In approaching the dismissal dispute impartially a commissioner will take into account the totality of circumstances. He or she will necessarily take into account the importance of the rule that has been breached. The commissioner must of course consider the reason the employer imposed the sanction of dismissal. There are other factors that will require consideration. For example, the harm caused by the employee's conduct, whether additional training and instruction may result in the employee not repeating the misconduct, the effect of dismissal on the employee and his or her long-service record. This is not an exhaustive list. To sum up. In terms of the LRA, a commissioner has to determine whether a dismissal is fair or not. A commissioner is not given the power to consider afresh what he or she would do, but simply to decide whether what the employer did was fair. In arriving at a decision a commissioner is not required to defer to the decision of the employer. What is required is that he or she must consider all relevant circumstances.

[17]   In Fidelity Cash Management Services v CCMA and others Zondo JP, (as he then was) applied this test, setting out a detailed list of what Commissioners are required to do. The Court held:

Once the commissioner has considered all the above factors and others not mentioned herein, he or she would then have to answer the question whether dismissal was, in all the circumstances, a fair sanction in such a case.
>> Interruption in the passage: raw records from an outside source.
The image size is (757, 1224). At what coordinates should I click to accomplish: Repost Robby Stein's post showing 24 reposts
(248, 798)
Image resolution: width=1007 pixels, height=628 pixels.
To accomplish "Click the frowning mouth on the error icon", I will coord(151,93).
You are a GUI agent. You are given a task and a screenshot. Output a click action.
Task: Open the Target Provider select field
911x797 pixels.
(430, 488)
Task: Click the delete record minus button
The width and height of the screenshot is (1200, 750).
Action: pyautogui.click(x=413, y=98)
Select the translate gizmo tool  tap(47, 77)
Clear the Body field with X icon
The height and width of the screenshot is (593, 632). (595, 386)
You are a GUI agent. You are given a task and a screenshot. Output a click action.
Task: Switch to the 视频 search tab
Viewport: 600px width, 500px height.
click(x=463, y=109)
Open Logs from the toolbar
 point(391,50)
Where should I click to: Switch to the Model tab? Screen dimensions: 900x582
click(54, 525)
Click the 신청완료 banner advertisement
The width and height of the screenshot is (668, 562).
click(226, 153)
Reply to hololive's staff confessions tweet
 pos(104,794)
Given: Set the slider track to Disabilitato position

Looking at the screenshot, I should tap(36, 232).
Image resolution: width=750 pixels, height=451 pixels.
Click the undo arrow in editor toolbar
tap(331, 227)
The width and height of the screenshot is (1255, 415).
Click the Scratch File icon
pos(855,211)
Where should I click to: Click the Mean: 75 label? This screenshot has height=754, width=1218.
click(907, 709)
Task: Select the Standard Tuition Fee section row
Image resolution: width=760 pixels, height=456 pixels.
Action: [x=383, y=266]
In answering that question, he or she would have to use his or her own sense of fairness. That the commissioner is required to use his or her own sense of justice or fairness to decide the fairness or otherwise of the dismissal does not mean that he or she is at liberty to act arbitrarily or capriciously or to be mala fide. He or she is required to make a decision or finding that is reasonable.

[18]   The arbitrator was required therefore to determine whether dismissal is an appropriate sanction in this context and was required to apply his mind to all relevant and material facts and circumstances in doing so. Sidumo also requires a balancing of interests and this is what the arbitrator did. He in fact deprived Blouw of five years' salary. This is a significant penalty, for an act which may have been an error of judgment on his part but which was not the dire misconduct the applicant depicts it to be. No names are mentioned in the letter and there was no suggestion that he was dishonest in doing what he did. The arbitrator did what he was required to do and did not defer to the employer on sanction but exercised his own sense of fairness and made a value judgment on the facts before him. For these reasons any interference with the sanction he determined would in my view directly violate principles and precepts following from Sidumo. In the end he found that there was no evidence that the relationship of trust had been irretrievably damaged and in these circumstances, having had regard to all relevant facts, it cannot be said that reinstatement is not an appropriate remedy. I cannot agree with Mr Wade therefore that the arbitrator manifestly relinquished the authority conferred on him by Sidumo in a manner that would justify setting aside the award. There is no evidence that he failed to apply his mind to the material facts and circumstances and which resulted in the proceedings being tainted by gross irregularity with the result that a fair trial was denied to the applicant. Nor indeed can it be said even on a pure penalty review that the outcome was so unreasonable that it could not have been made by a reasonable arbitrator on the evidence before him. In the circumstances, the award stands to be upheld on either test, and there is no reason in fairness and justice why costs should not follow the result.